Chapter 12 : CoziCafe

16.6K 2.6K 414
                                    

Wah saya lagi baik, update dua kali sehari.
Selamat membaca!

***

Kafe yang dipilih Rafa letaknya sekitar dua kilo meter jauhnya dari sekolah. Nama kafenya CoziCafe. Ini adalah sebuah kafe bernuansa vintage yang ukurannya tidak begitu luas namun sangat cozy, sesuai dengan namanya. Ada mini stage di sebelah kanan dari pintu kafe. Mini stage itu diisi oleh sebuah band yang menyanyikan sebuah lagu jazz yang tidak kuketahui judulnya.

"Nggak terlalu ramai kalau sore begini," ucap Rafa setelah kami memilih tempat duduk di dekat dinding yang banyak tergantung lukisan maupun frame yang tertulis quotes-quotes keren. Spot yang begitu bagus kalau mau berfoto. Meskipun tidak duduk di tengah, dari sini, pemandangan orang bernyanyi, masih dapat kami nikmati.
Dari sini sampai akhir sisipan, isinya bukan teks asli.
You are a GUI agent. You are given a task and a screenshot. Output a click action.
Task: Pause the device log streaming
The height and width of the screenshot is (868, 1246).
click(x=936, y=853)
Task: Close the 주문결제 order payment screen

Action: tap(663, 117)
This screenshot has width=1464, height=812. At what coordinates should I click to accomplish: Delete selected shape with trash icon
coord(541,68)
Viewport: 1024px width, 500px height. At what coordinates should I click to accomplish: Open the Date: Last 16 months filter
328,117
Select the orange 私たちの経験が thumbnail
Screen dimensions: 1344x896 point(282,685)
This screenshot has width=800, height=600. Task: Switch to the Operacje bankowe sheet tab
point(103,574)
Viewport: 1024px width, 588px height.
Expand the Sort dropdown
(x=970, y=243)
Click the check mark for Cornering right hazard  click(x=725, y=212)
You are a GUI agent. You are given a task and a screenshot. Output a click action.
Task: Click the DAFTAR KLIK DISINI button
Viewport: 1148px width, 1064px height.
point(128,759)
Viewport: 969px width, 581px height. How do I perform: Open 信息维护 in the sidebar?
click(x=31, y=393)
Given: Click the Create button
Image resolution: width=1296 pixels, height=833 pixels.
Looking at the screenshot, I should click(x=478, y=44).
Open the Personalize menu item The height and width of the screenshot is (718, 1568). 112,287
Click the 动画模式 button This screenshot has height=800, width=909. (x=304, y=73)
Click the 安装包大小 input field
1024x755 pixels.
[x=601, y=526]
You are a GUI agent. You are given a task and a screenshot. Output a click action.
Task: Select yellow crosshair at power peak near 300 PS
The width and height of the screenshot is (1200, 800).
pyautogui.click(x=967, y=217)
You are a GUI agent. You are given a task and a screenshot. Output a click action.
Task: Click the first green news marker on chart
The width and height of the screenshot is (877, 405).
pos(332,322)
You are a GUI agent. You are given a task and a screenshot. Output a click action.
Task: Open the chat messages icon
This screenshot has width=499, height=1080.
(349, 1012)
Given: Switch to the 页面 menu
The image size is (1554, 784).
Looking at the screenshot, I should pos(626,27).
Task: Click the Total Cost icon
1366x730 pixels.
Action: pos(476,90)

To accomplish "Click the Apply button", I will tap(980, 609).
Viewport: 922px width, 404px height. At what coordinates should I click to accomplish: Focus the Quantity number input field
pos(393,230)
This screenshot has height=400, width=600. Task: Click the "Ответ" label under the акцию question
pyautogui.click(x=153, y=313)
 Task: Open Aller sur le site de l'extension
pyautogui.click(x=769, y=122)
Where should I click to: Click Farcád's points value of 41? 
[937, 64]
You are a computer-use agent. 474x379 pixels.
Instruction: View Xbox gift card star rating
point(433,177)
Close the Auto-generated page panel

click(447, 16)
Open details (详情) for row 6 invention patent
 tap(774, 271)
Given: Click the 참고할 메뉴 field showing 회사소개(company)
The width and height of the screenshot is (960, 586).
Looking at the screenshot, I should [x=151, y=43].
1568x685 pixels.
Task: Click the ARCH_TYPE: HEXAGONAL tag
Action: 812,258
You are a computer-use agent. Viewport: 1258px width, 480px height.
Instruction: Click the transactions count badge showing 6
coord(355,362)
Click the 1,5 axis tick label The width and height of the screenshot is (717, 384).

"Lo sering kesini?" tanyaku.

Dari sekitar dua puluh meja, hanya 8 meja yang terisi pada sore hari ini.

"Pernah beberapa kali."

"Kalo malem ramai, ya?"

"Iya. Apalagi kalau malem minggu."

"Lo pasti pernah ngedate disini ya sama pacar lo makanya tau?" tebakku sambil terkekeh.

Rafa tertawa, "Nggak pernah. Gue kesini karena mau nonton temen gue manggung. Dan gue lumayan suka karena makanannya enak-enak."

"Temen lo siapa?"

"Vokalis di depan sana. Kakak kelas gue pas SMP yang jadi sohib gue sampe sekarang."

Aku menoleh ke arah yang dimaksud Rafa. Vokalis yang sedang menyanyikan lagu yang nggak kuketahui judulnya itu tampak tak menyadari kehadiran kami. Kalau dari penampilannya, dia memang terlihat agak lebih tua dari kami. Tubuhnya tinggi dengan rambut acak-acakkan. Wajahnya lumayan. Meski harus kuakui, Rafa lebih berkarisma.

"Pesen makan dulu yuk, baru lanjut ngobrol," kata Rafa.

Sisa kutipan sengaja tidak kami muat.